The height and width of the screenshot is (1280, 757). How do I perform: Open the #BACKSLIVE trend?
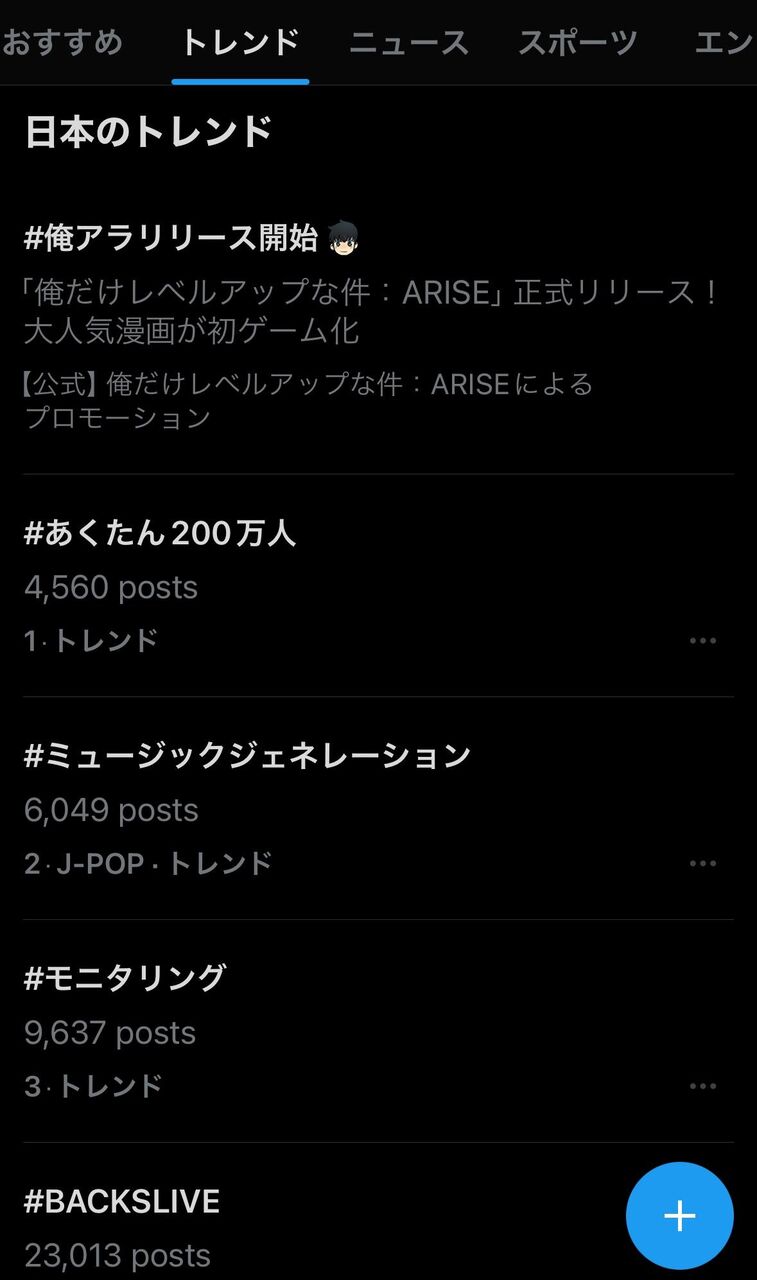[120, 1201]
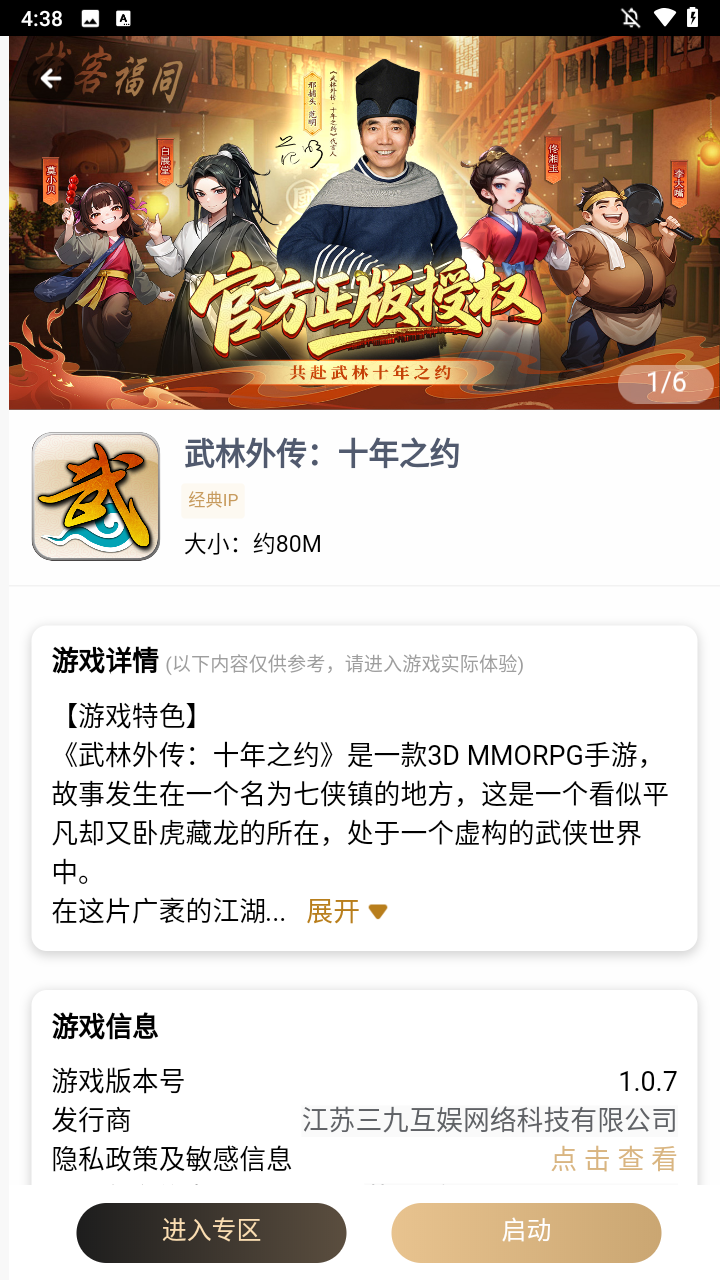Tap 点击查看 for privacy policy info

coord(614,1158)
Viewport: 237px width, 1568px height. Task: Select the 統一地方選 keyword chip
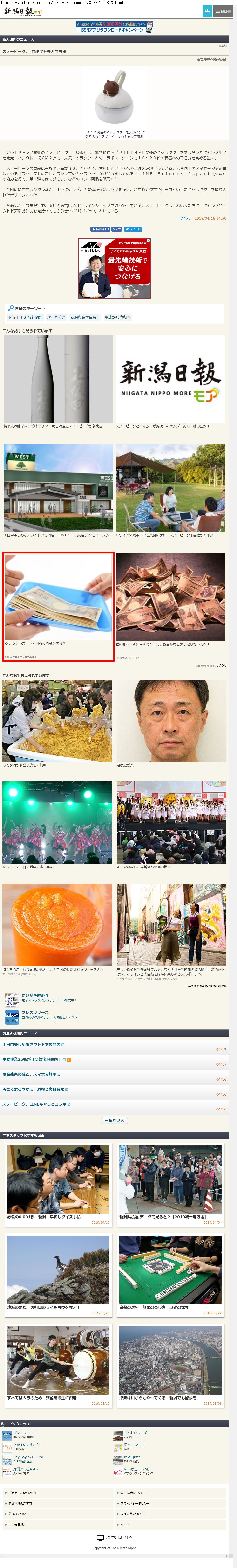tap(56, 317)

## WHAT IS EXPECTED
Starting with the line containing "Viewport: 237px width, 1568px" and going on through the end of the material, write those lines out again with the requests included, adding -127 to every number in the answer coordinates. Leave the pictures out.

## ANSWER TO THE PROBLEM
Viewport: 237px width, 1568px height. Task: Select the 統一地方選 keyword chip
tap(-71, 190)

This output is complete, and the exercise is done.